Protein arginine methyltransferase 5 in osteoblasts promotes the healing of extraction sockets

Abstract Objectives To explore the effect of protein arginine methyltransferase 5 (PRMT5) on tooth extraction sockets healing, we established an extraction sockets model in osteoblast‐conditional Prmt5 knockout mice. The results provided clues for promoting extraction sockets healing in clinical settings. Materials and Methods Maxillary first molars were extracted from 6 to 8‐week‐old mice to establish an extraction fossa model. Microcomputed tomography (Micro‐CT), histology, and immunostaining assays were performed on samples harvested at 3‐, 7‐, and 14‐day post‐extraction. Prmt5 ‐silenced cell lines were employed to explore the regulatory mechanisms underlying the osteigenic differentiation.
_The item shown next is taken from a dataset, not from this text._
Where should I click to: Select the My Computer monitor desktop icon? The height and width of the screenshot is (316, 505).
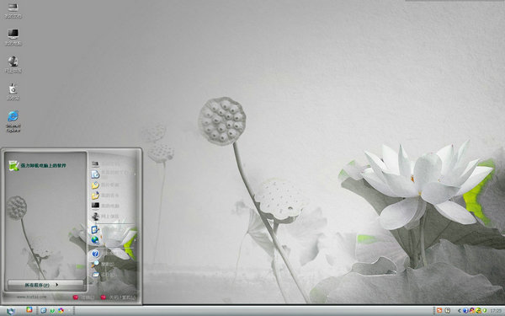coord(13,37)
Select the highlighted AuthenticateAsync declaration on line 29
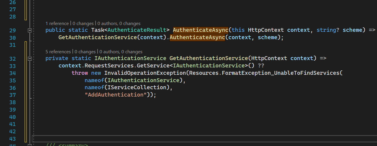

Results PRMT5 expression was higher in the early stage of socket healing. Micro‐CT analysis showed that the percentage of new bone in the extraction sockets was lower in OC‐Cre; Prmt5 fl/fl mice than in the control group, consistent with Masson staining. We found that, Prmt5 deficiency delayed the osteogenesis during extraction socket healing, which might be achieved through the decrease of H4R3me2s in the Sp7 promoter region. Conclusion PRMT5 in osteoblasts may promote the differentiation of osteoblasts by regulating the Sp 7 promoter H4R3me2s and participate in the healing of tooth extraction sockets.